Indonesia starts 2nd phase of Covid-19 vaccination drive at biggest textile market

The market in Central Jakarta was abuzz with excitement as 40 vaccinators made preparations for the inoculation. PHOTO: REUTERS

JAKARTA - The second phase of Indonesia's vaccination programme kicked off on Wednesday (Feb 17) at South-east Asia's biggest textile market in Tanah Abang, with 10,000 vendors having signed up to receive their first shot.

The market in central Jakarta was abuzz with excitement as 40 vaccinators made preparations for the inoculation.

There are 55,000 registered vendors at the market, and while not all have signed up, the country's Health Ministry said more are likely to register in the coming days to receive their shots.

President Joko Widodo said the second phase aims to vaccinate at least 38.5 million people, including those aged 60 and above, public officials and people whose daily routine involve intensive social interactions.

Phase one, which was rolled out on Jan 13, saw about 1.5 million medical workers in the world's fourth most populous nation receive two shots of a Covid-19 vaccine.

Health Minister Budi Gunadi Sadikin, who visited the textile market on Wednesday, told reporters that the government is not limiting the sites for inoculation to just health facilities.

"We vaccinate at health facilities, places of employment, at popular venues (like the market) and in stadiums, where mass vaccinations can be done," he added.

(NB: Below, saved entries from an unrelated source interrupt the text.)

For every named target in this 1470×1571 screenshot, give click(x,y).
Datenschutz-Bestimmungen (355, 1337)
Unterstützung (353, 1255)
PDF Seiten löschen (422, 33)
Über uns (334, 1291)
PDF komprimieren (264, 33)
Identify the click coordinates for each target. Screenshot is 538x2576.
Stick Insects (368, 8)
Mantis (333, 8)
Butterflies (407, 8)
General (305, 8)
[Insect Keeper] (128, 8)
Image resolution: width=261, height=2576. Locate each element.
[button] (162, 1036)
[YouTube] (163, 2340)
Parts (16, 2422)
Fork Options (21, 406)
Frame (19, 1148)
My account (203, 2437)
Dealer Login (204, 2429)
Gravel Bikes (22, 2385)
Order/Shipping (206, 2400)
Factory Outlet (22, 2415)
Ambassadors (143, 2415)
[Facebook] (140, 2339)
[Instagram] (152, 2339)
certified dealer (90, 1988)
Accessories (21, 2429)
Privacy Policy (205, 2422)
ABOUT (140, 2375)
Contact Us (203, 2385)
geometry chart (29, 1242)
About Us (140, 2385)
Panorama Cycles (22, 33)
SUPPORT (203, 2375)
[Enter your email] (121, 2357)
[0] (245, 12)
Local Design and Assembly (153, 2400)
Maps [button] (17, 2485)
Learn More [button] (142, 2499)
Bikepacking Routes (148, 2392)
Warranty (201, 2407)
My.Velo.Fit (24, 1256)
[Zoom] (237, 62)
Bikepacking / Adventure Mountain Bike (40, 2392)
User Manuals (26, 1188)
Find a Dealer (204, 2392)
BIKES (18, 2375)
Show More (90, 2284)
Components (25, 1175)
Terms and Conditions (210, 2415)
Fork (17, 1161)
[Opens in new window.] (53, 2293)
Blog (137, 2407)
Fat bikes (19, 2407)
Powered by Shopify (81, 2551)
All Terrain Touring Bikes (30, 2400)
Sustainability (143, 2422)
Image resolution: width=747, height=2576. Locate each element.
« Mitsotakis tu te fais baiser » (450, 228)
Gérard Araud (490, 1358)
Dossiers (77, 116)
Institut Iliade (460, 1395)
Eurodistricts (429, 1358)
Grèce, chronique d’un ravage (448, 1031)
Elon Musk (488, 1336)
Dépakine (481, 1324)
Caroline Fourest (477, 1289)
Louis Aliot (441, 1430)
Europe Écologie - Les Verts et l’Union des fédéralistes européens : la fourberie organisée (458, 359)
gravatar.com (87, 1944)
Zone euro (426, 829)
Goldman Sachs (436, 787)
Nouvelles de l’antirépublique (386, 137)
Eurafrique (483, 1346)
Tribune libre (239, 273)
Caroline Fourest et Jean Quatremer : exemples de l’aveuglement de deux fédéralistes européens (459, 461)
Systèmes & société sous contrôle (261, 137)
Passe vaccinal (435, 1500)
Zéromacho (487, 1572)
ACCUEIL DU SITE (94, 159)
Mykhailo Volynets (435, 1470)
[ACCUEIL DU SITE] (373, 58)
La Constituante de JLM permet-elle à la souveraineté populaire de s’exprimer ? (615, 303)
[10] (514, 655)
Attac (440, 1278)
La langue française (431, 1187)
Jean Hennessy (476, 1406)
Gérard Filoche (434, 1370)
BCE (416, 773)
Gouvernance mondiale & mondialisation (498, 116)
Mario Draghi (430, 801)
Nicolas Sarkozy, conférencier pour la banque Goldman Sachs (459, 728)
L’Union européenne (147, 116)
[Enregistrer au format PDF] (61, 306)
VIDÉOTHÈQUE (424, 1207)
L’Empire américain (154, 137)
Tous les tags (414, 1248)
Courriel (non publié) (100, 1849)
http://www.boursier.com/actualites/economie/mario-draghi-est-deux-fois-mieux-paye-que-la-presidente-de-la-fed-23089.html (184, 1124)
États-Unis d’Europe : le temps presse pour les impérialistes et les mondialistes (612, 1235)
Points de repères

Indonesia is targeting to get 181.5 million people, or two-thirds of its more than 270 million population, vaccinated for the coronavirus.

Under phase two, there will be vaccination drives at markets, commercial centres across greater Jakarta and places across the most populous island of Java and Bali, before the programme is extended to the other provinces.

"Market vendors are prioritised because they interact with customers every day. Street vendors are also welcomed," Dr Maxi Rein Rondonuwu, director-general of the country's disease control and prevention department, told reporters at the Tanah Abang market.

He said of the top 10 provinces with the highest infection rates in the country, seven are in Bali and Java.

Indonesia has so far relied on China's Sinovac vaccine for the free vaccine programme, but will start receiving vaccines later this month from Britain's AstraZeneca, Pfizer from the United States and Novavax from the United States and Canada.

Indonesia currently has about 160,000 active Covid-19 cases, down from 175,000 last week.

It surpasses the 150,000 active cases in India, which has seen a significant decline in infections from its peak of one million active cases as at the third week of September last year.

The health minister said to curb the spread of the virus, the government will enlist the help of military and police officers to ramp up contact tracing efforts.

Vendors register to be vaccinated for Covid-19 at the Tanah Abang textile market in Jakarta on Feb 17, 2021. PHOTO: AFP

The World Health Organisation's recommendation is for all close contacts of a confirmed case to be identified within 72 hours of a positive result.

"This is something that can only be achieved if we rope in the military and police. A civilian organisation alone cannot do it," Mr Budi said, adding that the country's armed forces commander, Chief Marshal Hadi Tjahjanto, and the national police chief, General Listyo Sigit Prabowo, have agreed to the plan.

The armed forces and police are the only government branches with a chain of command which extends from Jakarta to all provinces and regions in the country, said Mr Budi.

He added that under a decentralisation programme introduced more than two decades ago, Jakarta has no control, for example, over community clinics run by a city or regency government.

Indonesia has 34 provinces, made up of more than 500 cities and regencies.